In summary, the current study has demonstrated that in patients with chronic HCV a strong relationship exists between hepatic inflammation and fibrosis. In patients with ongoing chronic disease, increases in inflammation are associated with fibrosis progression. In contrast, achieving SVR and eradicating HCV, not just receiving interferon therapy, is associated with a marked reduction in inflammation and fibrosis regression. The future of HCV treatment is to suppress HCV with multiple oral antiviral agents without interferon and/or ribavirin. This approach has already been demonstrated to achieve high rates of SVR with various combinations of anti-viral agents.45–49 The observations of the present study strongly suggest that fibrosis regression including resolution of cirrhosis will occur in the vast majority of patients who will achieve SVR with these future therapies.
AcknowledgementsThe authors would like to acknowledge the assistance of our nursing staff (Charlotte Hofmann, Jennifer Salvatori, Denice Shelton, Paula Smith and Kim Williams), who assisted in the care of these patients for more than a decade.
Financial DisclosureThis study was not funded by any pharmaceutical company, private foundation or governmental agency.
The authors disclose the following relationships they have with various pharmaceutical companies and devise manufacturers which may be perceived as a conflict of interest with this study.
Dr. Shiffman is a consultant for GenProbe, Glaxo-Smithkline, Janssen, and Roche/Genentech; has attended advisor meetings with Achillion, Bayer, Boehringer-Ingelheim, Bristol-Myers-Squibb, Gilead, Globeimmune, Janssen, Novartis, Roche/Genentech, Merck and Vertex; has been a speaker for Boehringer-Ingelheim, GlaxoSmithKline, Gilead, Janssen, Roche/Genentech, Merck and Vertex; and has received research support from Abbvie, Anadys, Gilead, Bristol-Myers-Squibb, Globeimmune, Idenix, Intercept, Lumena, Merck, Roche/Genentech, Vertex.

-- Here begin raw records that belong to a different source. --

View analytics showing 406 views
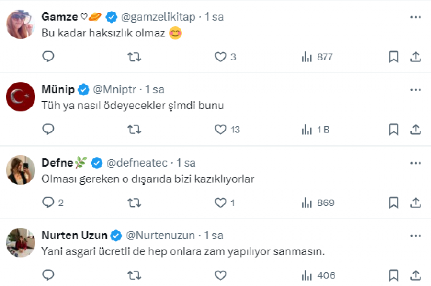 (x=318, y=275)
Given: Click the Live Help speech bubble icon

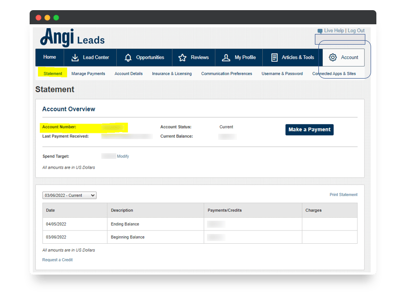Looking at the screenshot, I should point(319,30).
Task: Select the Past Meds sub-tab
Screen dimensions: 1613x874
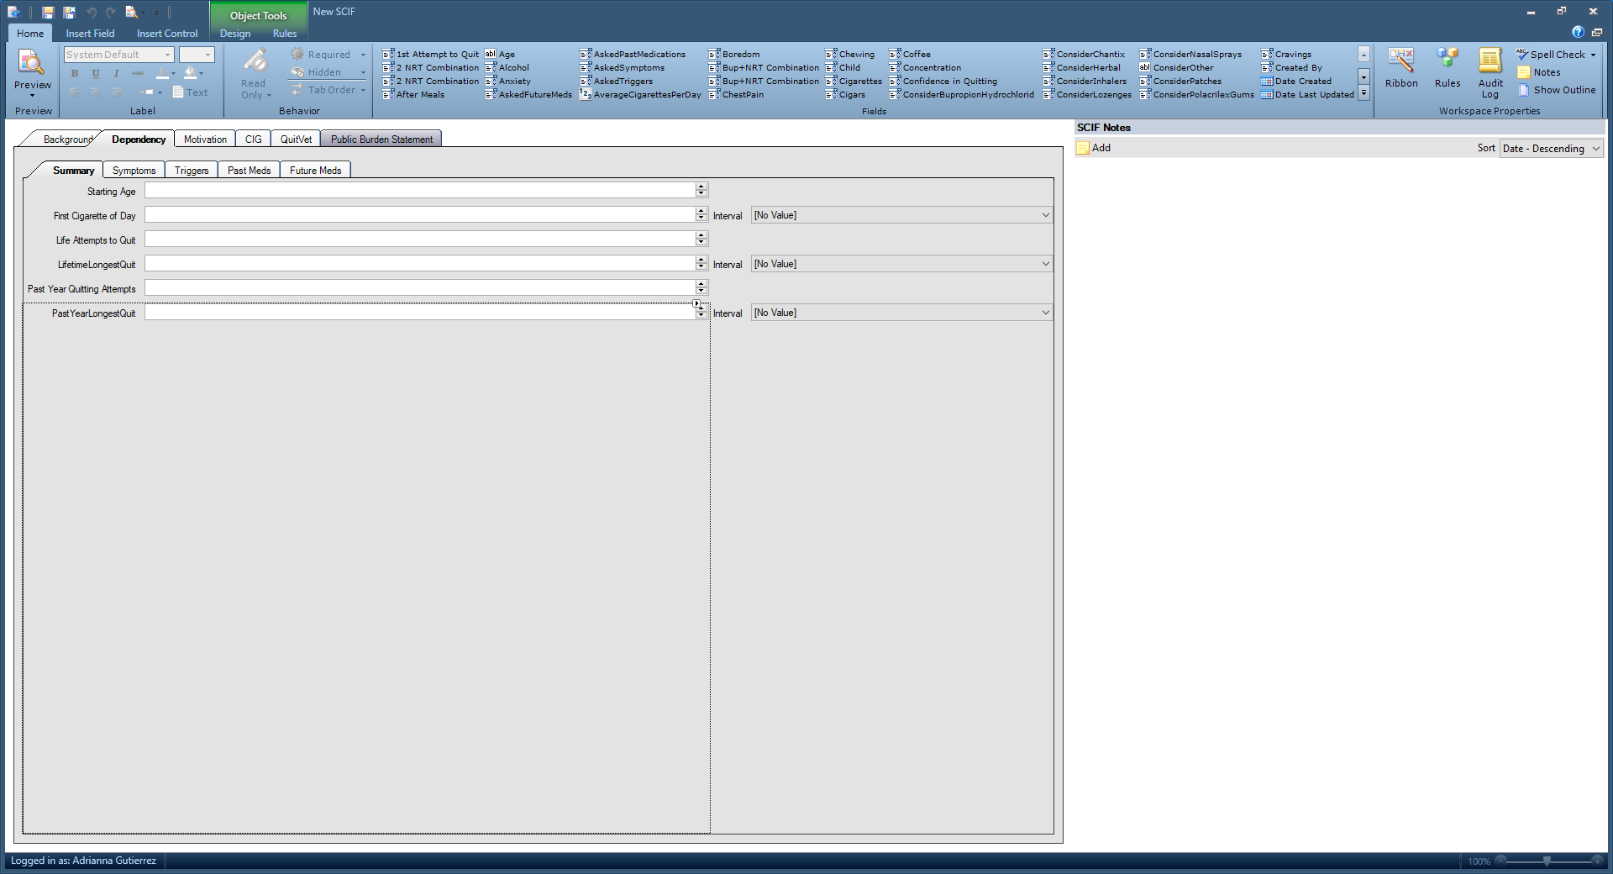Action: 249,171
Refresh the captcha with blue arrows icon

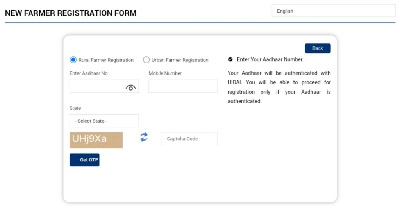[144, 137]

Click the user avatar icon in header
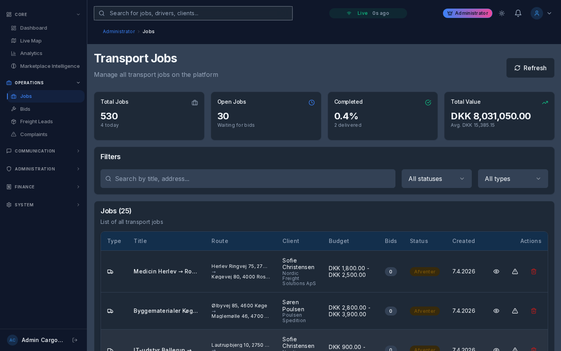pyautogui.click(x=537, y=13)
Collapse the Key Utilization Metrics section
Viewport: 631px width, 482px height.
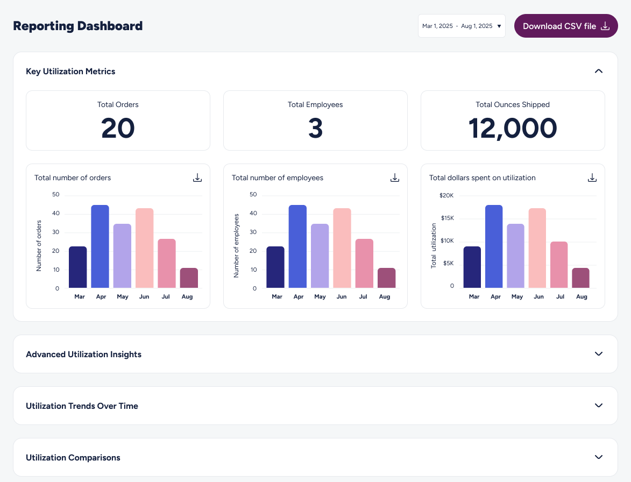click(598, 71)
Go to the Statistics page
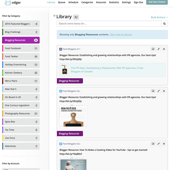The height and width of the screenshot is (170, 173). click(x=114, y=2)
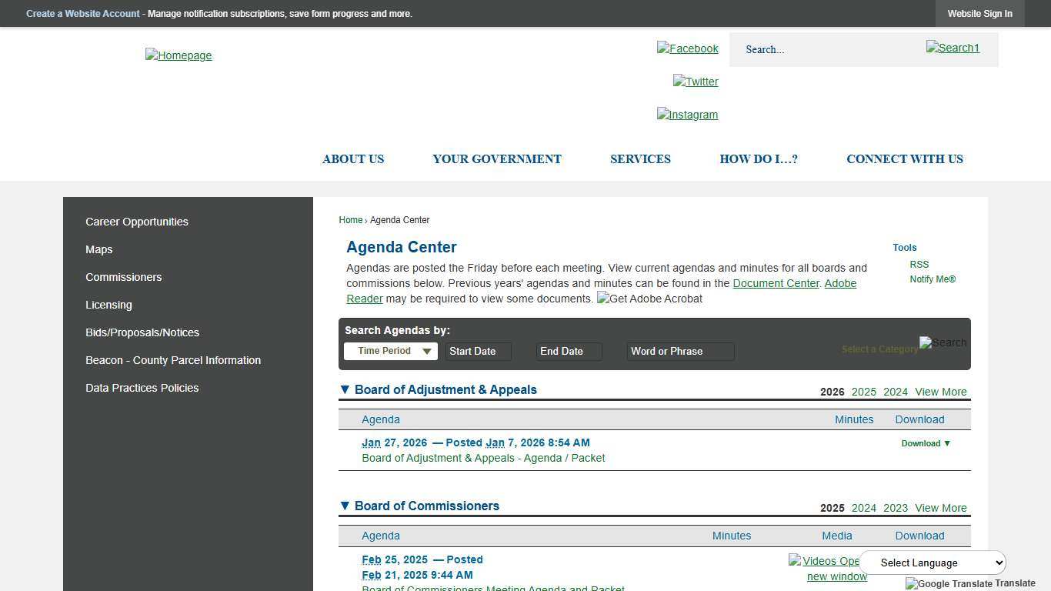Open the Get Adobe Acrobat link
The image size is (1051, 591).
tap(649, 299)
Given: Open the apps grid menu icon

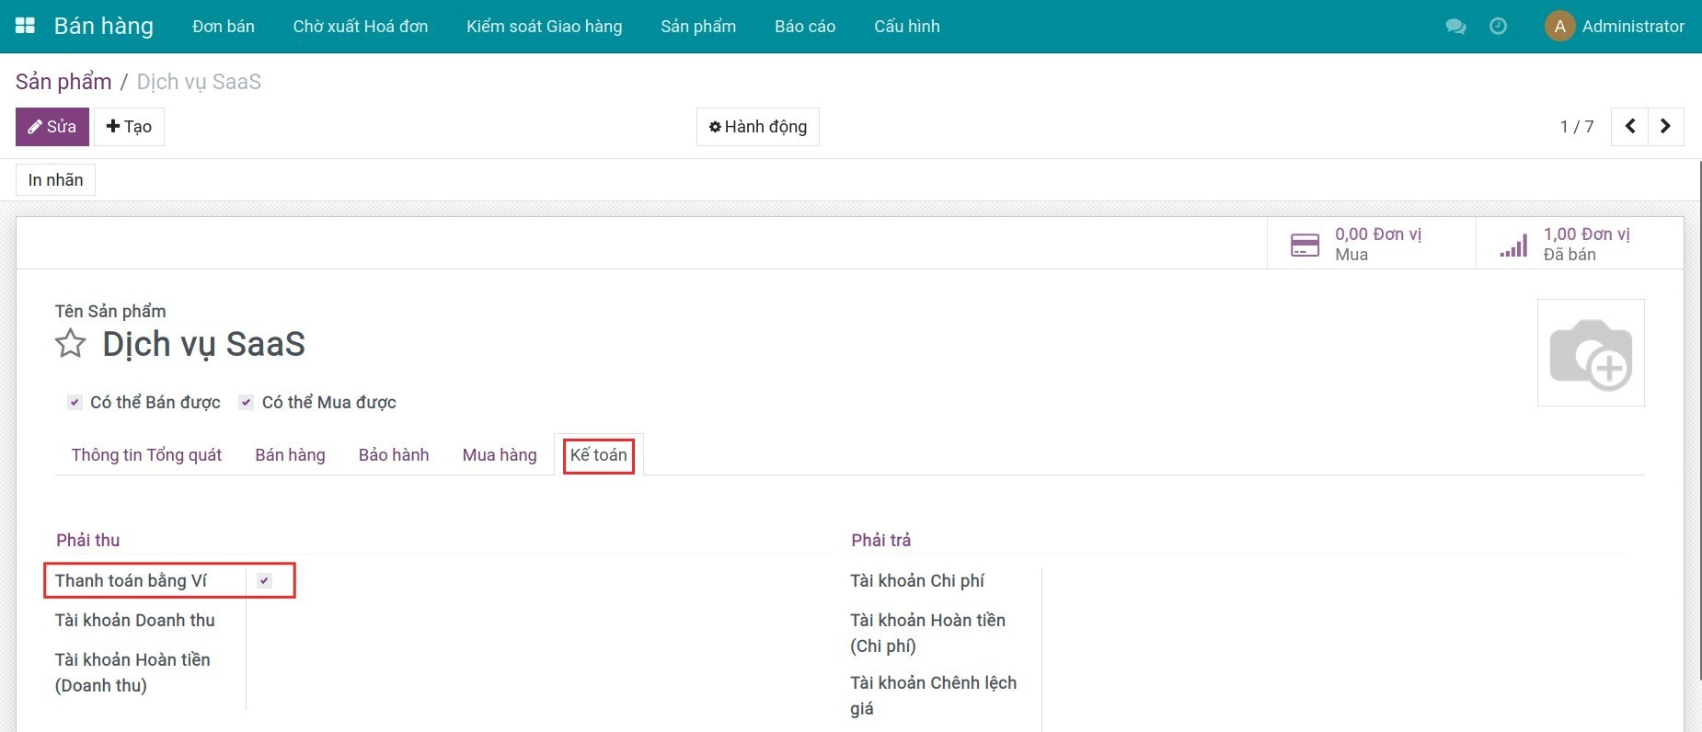Looking at the screenshot, I should (x=25, y=26).
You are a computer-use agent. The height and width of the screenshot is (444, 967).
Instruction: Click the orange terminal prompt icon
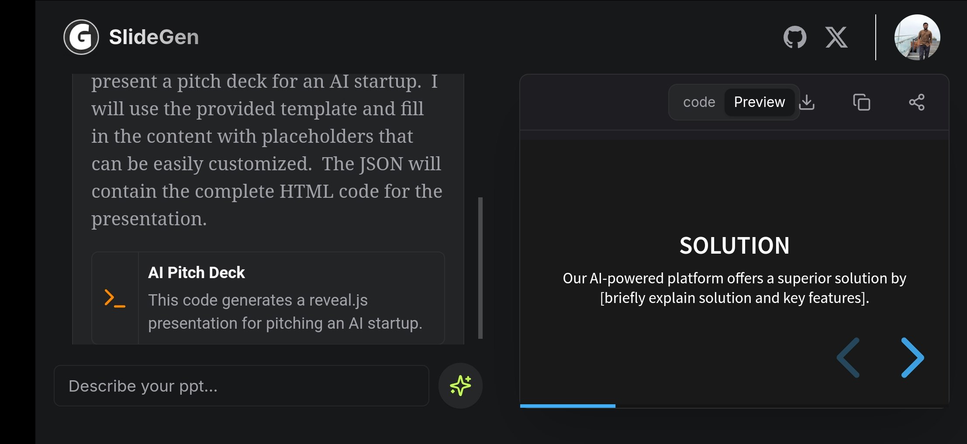(115, 298)
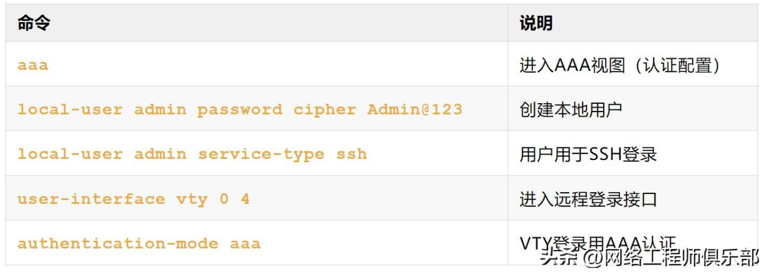Click the 进入AAA视图（认证配置）description
The height and width of the screenshot is (272, 774).
pos(620,66)
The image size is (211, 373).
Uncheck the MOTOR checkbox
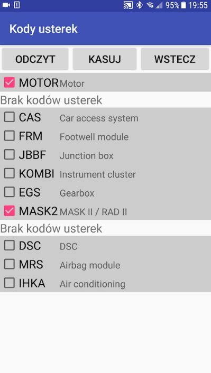(10, 82)
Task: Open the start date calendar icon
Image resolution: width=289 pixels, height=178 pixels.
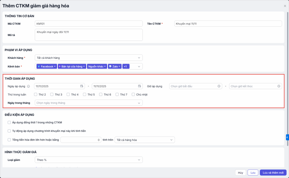Action: pyautogui.click(x=82, y=86)
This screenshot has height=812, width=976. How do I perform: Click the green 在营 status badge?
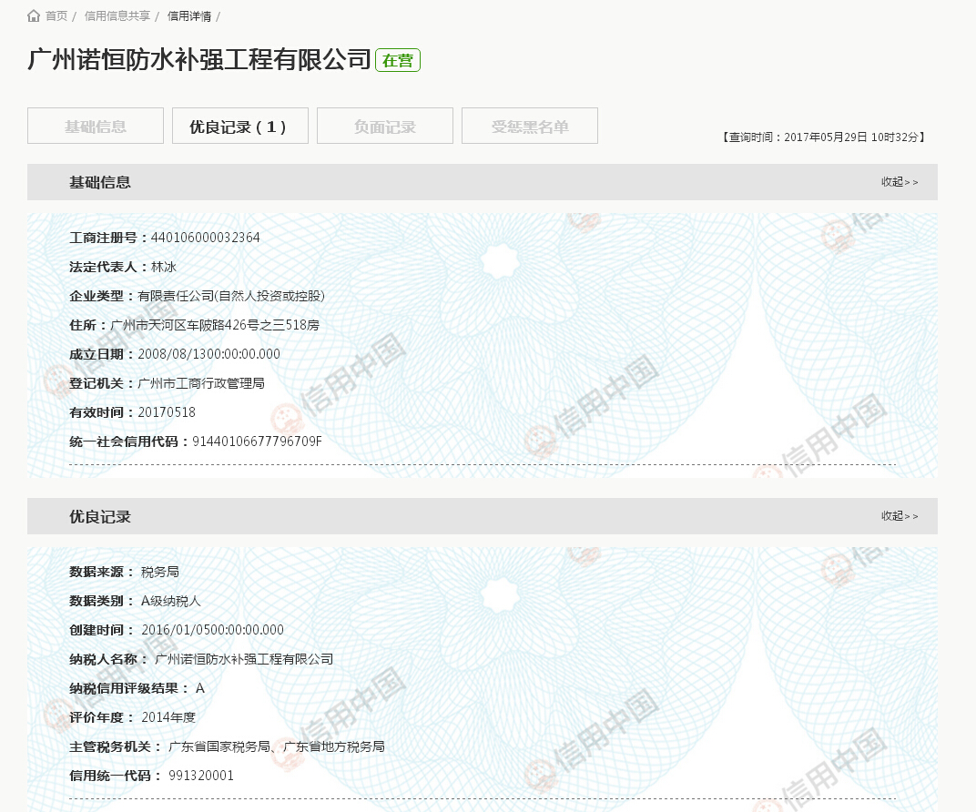(398, 61)
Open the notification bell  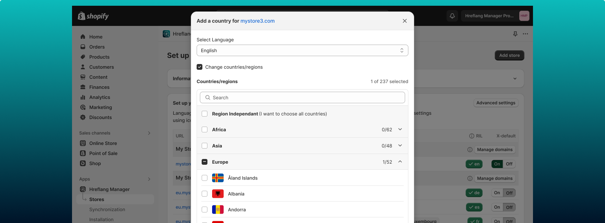(452, 15)
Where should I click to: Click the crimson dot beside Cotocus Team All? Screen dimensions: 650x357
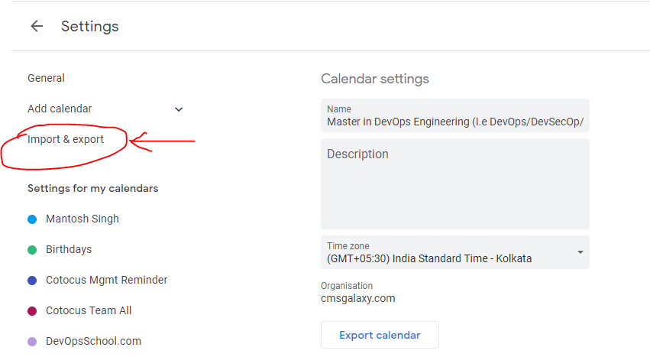click(x=32, y=311)
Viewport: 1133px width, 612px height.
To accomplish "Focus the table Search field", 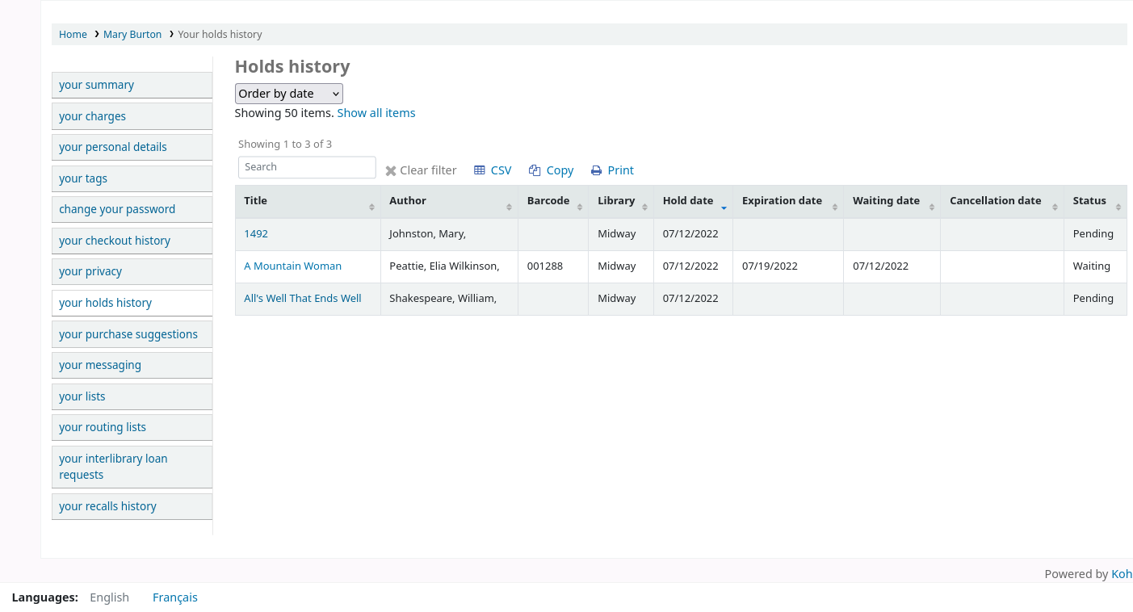I will pos(307,167).

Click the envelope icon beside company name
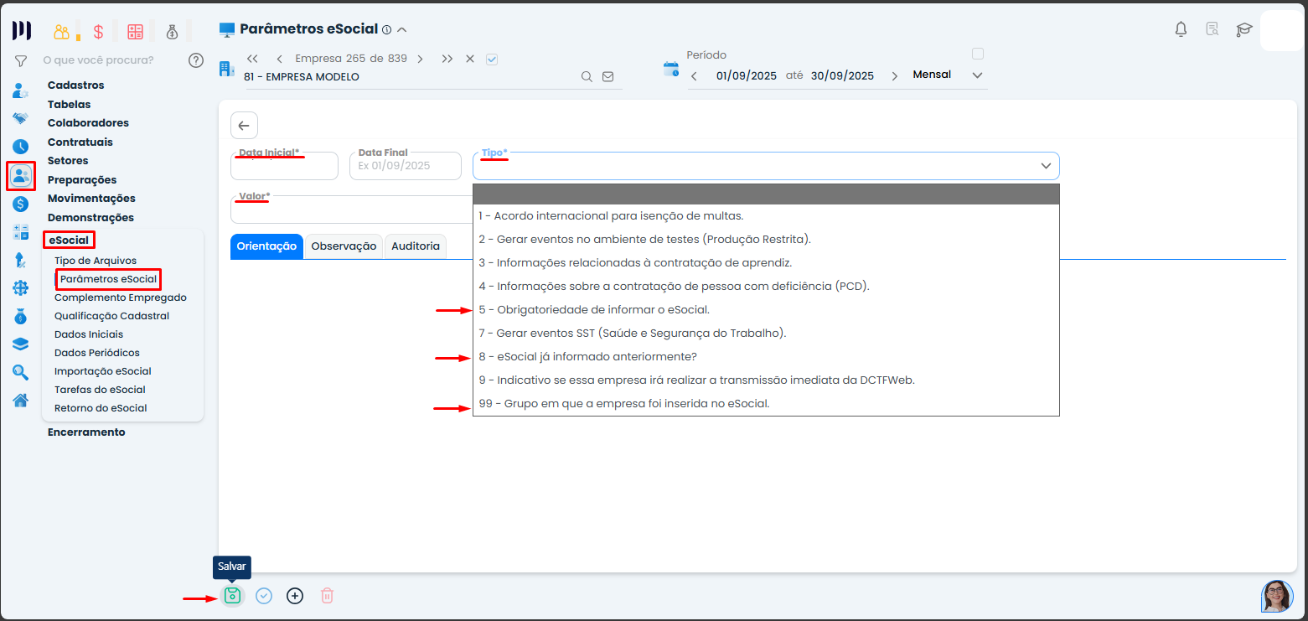[x=607, y=76]
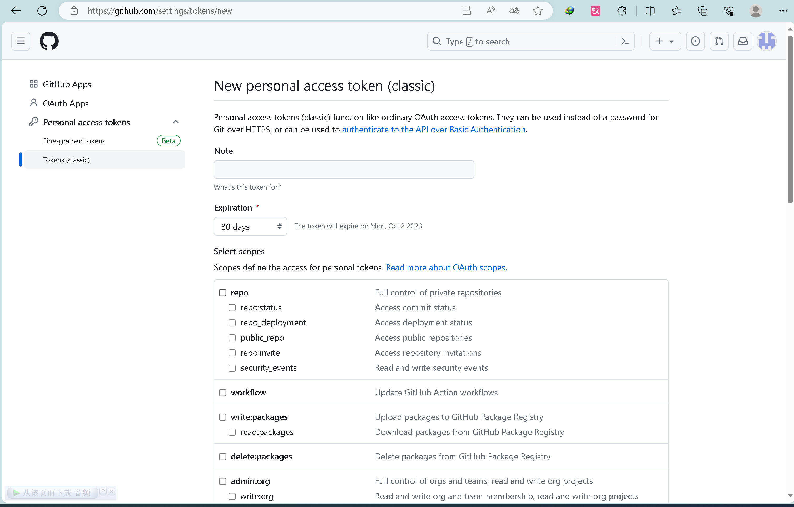This screenshot has width=794, height=507.
Task: Open the command palette icon
Action: pos(625,41)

Dr. Sterling has received research support from Abbvie, Boehringer-Ingelheim, Bayer, Bristol-MyersSquibb, Merck, Roche/Genentech and Vertex; and has attended advisor meetings with Abbvie, Bayer, Bristol-Myers-Squibb, Gilead, Merck, Roche/Genentech, Salix, and Vertex.
Ms Hubbard, PA has no conflicts.
Ms Long, NP has attended advisor meetings with Boehringer-Ingelheim, Bristol-Myers-Squibb, Gilead, Merck and Vertex; and has been a speaker for Gilead, Merck and Vertex.
Dr. Luketic has received research support from Abbvie, Bristol-Myers-Squibb, GenFit, Gilead, Idenix, Intercept, Lumena, Novartis, Takeda and Vertex.
Dr. Sanyal has attended advisor meetings with and has received research support from Abbvie, Bayer, Exhalenz, GenFit, Gilead, Gore, Ikaria, Intercept, Merck, Norgine, Roche/Genetech and Salix.
Drs. Contos, Fuchs and Stravitz report nothing to disclose.